begin Supplied records
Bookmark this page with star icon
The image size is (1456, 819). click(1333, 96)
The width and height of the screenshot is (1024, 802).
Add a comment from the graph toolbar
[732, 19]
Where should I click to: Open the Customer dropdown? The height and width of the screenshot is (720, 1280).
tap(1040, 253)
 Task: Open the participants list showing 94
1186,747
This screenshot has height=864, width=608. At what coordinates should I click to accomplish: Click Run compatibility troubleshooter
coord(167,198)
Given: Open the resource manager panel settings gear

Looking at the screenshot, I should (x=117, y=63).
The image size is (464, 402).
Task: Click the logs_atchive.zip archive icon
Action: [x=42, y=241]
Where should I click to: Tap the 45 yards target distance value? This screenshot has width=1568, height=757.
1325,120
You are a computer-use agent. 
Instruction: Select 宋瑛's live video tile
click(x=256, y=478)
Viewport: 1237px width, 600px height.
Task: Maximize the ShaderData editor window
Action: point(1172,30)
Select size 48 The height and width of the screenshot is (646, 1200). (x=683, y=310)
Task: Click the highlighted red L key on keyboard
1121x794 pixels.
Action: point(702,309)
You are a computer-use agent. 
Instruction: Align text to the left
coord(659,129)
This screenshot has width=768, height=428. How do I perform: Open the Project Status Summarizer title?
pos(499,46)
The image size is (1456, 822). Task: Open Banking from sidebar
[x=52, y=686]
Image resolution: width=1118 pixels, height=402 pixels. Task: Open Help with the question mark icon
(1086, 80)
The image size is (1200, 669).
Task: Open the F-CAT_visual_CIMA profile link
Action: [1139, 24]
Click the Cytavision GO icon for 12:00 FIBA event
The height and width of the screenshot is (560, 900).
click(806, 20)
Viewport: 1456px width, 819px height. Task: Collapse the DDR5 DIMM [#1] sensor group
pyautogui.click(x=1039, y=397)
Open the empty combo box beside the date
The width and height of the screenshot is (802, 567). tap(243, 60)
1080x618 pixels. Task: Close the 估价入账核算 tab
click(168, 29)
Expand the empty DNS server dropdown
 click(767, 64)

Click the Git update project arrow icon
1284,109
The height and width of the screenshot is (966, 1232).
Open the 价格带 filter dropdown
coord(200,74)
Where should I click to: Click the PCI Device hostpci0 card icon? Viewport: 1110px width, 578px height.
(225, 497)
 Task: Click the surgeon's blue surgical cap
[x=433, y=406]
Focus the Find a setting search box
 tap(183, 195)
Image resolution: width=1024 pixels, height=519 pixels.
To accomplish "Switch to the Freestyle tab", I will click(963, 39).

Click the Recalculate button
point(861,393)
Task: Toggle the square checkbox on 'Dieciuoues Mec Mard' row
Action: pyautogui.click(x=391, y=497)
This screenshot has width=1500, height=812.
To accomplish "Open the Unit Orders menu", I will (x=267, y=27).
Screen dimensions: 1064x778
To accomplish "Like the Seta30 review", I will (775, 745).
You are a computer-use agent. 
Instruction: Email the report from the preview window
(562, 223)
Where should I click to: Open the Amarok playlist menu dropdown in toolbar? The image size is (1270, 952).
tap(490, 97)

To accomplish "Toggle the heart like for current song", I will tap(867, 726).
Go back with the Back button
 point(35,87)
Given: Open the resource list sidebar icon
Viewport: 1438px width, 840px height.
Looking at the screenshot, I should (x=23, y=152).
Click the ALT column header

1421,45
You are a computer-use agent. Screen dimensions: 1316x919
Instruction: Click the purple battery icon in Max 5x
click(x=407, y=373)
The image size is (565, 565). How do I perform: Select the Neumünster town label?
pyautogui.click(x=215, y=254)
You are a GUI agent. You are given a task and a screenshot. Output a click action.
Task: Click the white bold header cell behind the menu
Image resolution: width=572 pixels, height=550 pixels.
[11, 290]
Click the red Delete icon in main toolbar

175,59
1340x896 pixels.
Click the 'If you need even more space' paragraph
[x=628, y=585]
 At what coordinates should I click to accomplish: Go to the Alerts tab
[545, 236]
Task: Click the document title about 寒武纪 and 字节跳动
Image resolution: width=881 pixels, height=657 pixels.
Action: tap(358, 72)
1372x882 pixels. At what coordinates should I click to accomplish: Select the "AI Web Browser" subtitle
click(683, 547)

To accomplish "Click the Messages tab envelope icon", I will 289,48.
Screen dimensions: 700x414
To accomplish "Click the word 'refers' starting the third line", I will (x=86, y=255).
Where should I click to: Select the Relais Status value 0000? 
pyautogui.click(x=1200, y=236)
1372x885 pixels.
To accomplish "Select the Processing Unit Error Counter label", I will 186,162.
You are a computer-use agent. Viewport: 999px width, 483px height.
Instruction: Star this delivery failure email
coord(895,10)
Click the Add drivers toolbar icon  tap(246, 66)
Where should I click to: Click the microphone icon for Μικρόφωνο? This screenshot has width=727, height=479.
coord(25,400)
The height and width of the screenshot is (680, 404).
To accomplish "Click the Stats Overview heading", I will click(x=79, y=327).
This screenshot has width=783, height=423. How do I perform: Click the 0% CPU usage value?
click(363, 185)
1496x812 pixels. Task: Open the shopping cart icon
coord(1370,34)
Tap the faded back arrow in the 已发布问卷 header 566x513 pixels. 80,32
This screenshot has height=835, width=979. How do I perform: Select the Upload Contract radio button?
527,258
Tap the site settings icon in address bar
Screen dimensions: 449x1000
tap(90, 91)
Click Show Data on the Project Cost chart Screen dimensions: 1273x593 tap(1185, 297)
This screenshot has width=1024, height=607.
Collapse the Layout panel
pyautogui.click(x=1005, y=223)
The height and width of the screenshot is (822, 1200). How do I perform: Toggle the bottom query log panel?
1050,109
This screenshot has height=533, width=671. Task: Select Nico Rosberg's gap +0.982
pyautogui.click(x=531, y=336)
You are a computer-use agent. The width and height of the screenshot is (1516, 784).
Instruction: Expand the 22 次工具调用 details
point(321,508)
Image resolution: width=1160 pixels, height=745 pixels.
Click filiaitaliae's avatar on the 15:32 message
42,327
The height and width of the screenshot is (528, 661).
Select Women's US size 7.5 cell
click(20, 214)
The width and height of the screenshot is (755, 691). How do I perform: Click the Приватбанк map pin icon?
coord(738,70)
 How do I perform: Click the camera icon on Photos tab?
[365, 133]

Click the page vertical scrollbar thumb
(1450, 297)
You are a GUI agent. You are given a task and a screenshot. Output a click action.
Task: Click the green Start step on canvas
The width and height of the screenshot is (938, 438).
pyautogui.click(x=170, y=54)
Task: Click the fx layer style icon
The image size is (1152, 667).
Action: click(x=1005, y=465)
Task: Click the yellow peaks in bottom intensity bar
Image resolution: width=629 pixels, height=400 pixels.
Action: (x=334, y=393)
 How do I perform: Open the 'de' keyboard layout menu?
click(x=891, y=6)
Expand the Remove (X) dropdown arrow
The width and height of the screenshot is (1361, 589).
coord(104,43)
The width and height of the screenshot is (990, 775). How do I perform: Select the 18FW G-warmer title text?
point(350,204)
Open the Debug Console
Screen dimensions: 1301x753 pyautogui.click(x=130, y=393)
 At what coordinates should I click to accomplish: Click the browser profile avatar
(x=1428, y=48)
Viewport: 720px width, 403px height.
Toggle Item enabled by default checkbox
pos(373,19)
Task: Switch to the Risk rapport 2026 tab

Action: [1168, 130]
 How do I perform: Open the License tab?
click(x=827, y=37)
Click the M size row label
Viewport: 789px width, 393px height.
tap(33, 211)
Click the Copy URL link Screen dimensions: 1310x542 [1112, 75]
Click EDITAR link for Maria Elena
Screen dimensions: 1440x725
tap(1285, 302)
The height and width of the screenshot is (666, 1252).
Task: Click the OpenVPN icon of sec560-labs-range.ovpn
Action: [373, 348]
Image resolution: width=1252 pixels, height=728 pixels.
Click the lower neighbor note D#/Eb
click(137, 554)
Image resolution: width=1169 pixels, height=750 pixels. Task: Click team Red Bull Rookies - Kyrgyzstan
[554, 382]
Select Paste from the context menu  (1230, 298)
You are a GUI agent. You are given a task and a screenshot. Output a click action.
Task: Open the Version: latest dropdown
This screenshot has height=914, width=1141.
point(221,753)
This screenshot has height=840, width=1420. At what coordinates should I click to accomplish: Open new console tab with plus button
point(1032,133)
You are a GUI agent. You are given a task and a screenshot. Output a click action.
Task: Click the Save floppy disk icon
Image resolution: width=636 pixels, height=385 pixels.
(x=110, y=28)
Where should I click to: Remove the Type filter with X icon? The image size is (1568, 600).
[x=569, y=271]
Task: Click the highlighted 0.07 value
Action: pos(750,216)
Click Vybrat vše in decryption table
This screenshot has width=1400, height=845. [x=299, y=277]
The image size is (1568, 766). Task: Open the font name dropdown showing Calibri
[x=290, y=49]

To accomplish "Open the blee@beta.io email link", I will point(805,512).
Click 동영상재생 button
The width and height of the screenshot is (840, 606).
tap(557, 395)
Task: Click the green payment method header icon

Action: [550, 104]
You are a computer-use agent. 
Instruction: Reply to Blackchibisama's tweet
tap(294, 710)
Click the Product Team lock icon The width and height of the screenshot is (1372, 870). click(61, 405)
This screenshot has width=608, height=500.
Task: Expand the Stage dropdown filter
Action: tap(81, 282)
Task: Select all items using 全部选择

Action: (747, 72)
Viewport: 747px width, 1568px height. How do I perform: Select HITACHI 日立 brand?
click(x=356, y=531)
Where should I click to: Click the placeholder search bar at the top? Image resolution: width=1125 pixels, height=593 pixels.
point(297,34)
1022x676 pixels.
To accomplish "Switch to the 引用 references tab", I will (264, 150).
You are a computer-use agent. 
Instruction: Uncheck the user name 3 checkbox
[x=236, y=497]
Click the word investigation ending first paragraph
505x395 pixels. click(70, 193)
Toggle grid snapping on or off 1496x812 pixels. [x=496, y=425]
end Supplied records
What is asked :: Rewrite the lines from the line that contains "Screen dimensions: 700x414" through the line that contains "point(321,508)", swapping "icon" for "symbol" and leaving everything else unchanged.

Solved exercise ::
Screen dimensions: 700x414
To accomplish "Click the word 'refers' starting the third line", I will (x=86, y=255).
Where should I click to: Select the Relais Status value 0000? 
pyautogui.click(x=1200, y=236)
1372x885 pixels.
To accomplish "Select the Processing Unit Error Counter label", I will 186,162.
You are a computer-use agent. Viewport: 999px width, 483px height.
Instruction: Star this delivery failure email
coord(895,10)
Click the Add drivers toolbar symbol  tap(246, 66)
Where should I click to: Click the microphone symbol for Μικρόφωνο? This screenshot has width=727, height=479.
coord(25,400)
The height and width of the screenshot is (680, 404).
To accomplish "Click the Stats Overview heading", I will click(x=79, y=327).
This screenshot has width=783, height=423. How do I perform: Click the 0% CPU usage value?
click(363, 185)
1496x812 pixels. Task: Open the shopping cart symbol
coord(1370,34)
Tap the faded back arrow in the 已发布问卷 header 566x513 pixels. 80,32
This screenshot has height=835, width=979. How do I perform: Select the Upload Contract radio button?
527,258
Tap the site settings symbol in address bar
Screen dimensions: 449x1000
tap(90, 91)
Click Show Data on the Project Cost chart Screen dimensions: 1273x593 tap(1185, 297)
This screenshot has width=1024, height=607.
Collapse the Layout panel
pyautogui.click(x=1005, y=223)
The height and width of the screenshot is (822, 1200). How do I perform: Toggle the bottom query log panel?
1050,109
This screenshot has height=533, width=671. Task: Select Nico Rosberg's gap +0.982
pyautogui.click(x=531, y=336)
You are a computer-use agent. The width and height of the screenshot is (1516, 784).
Instruction: Expand the 22 次工具调用 details
point(321,508)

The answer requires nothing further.